Regional retailer, Nakumatt Holdings, will soon start sourcing more local products to support Rwandan producers, the firm revealed yesterday. Atul Shah, the Nakumatt Holdings managing director, said the firm is committed to supporting local and regional businesses by stocking commodities sourced from the region.
Regional retailer, Nakumatt Holdings, will soon start sourcing more local products to support Rwandan producers, the firm revealed yesterday.
Atul Shah, the Nakumatt Holdings managing director, said the firm is committed to supporting local and regional businesses by stocking commodities sourced from the region.
"Besides further deepening the value of the regional formal retail trade space through branch expansions, Nakumatt will play a key role in fostering meaningful regional integration,” Shah said.
He was speaking following the opening of retailer’s new outlet at Merez Centre in Kagugu yesterday, bringing its chain’s branch network in Rwanda to three branches.
Shah said Nakumatt is planning to increase the range of goods imported from the region, especially popular brands such as Akabanga hot chili sauce, Sabana chili sauce and Nyungwe honey, as well as products like Arabica coffee and macadamia oil.
"Such unique Rwandan products will be stocked in Nakumatt branches in Kenya, Uganda and Tanzania. Similar initiatives will be undertaken to ensure the stocking of unique products from other East African countries within the Nakumatt network.
"We are restructuring business to continue playing a pivotal role in the regional retail space by providing a market platform across the region for local produce,” Shah added. There has been an outcry among local producers, with many accusing retail chain supermarkets and big hotels operating in the country of ignoring locally-made products in favour of those imported from other countries.
Nakumatt opened its first supermarket (Nakumatt UTC) in Rwanda in 2008 followed by one at the Kigali City Tower in 2011 and "has continued to enjoy steady growth in a fast developing nation”. The opening of the Kagugu branch means the Kenya-based retailer now has 64 outlets across the region, with three branches in Kigali, 47 outlets in Kenya, five in Tanzania and nine in Uganda.
Rwanda registered a 7.3 per cent growth rate in the first quarter of the year before slowing down to 5.4 per cent in the second quarter, according to the National Institute of Statistics of Rwanda (NISR). The performance in both quarters was driven by high growth in the industrial sector, of 10 per cent, and services and agriculture sectors, which grew by 7 per cent each.

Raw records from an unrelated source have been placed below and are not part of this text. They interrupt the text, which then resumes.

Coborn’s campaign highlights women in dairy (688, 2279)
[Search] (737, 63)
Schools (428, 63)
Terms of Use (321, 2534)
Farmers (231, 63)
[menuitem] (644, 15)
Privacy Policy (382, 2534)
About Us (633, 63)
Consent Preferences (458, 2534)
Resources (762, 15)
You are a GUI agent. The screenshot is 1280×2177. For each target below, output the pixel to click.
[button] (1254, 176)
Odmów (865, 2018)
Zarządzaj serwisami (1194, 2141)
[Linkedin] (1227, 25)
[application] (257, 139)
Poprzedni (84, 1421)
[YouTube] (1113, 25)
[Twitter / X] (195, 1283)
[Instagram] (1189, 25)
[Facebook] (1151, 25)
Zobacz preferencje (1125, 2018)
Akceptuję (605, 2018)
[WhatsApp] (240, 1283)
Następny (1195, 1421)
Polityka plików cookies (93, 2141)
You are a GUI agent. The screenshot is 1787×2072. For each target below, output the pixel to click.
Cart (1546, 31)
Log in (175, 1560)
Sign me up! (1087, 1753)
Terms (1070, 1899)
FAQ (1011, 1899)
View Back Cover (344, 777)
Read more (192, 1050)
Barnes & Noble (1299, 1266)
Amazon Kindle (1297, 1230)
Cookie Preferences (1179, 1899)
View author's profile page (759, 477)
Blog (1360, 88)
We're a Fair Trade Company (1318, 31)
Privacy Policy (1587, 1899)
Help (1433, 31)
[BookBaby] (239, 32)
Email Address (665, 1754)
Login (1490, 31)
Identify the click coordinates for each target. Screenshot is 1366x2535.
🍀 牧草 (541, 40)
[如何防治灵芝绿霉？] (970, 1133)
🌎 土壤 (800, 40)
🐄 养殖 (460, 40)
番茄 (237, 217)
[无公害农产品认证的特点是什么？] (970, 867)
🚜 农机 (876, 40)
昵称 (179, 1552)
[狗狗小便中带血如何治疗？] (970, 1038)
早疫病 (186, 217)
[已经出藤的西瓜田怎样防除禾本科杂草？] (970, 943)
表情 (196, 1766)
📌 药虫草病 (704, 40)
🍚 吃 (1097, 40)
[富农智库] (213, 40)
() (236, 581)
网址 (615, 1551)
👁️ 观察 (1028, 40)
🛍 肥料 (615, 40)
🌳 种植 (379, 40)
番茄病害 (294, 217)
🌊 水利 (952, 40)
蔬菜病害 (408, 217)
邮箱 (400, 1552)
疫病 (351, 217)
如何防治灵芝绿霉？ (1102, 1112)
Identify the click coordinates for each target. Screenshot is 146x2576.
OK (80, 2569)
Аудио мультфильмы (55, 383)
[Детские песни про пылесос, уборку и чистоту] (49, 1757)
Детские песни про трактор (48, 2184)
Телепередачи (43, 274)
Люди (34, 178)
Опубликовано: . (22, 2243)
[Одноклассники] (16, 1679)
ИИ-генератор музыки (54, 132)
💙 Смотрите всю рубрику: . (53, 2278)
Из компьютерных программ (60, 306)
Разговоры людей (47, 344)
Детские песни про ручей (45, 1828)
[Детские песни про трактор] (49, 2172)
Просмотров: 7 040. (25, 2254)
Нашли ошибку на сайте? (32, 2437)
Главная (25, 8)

The economy is projected to expand by 6 per cent this year and 6.5 per cent in 2017, in what would be one of the highest growth rate in sub-Saharan Africa and globally. Rwanda has also continued to show business attraction progress and is ranked 56th out of 190 countries in the World Bank’s ease of doing business index 2017. Rwanda is the second easiest place to do business in Africa after Mauritius.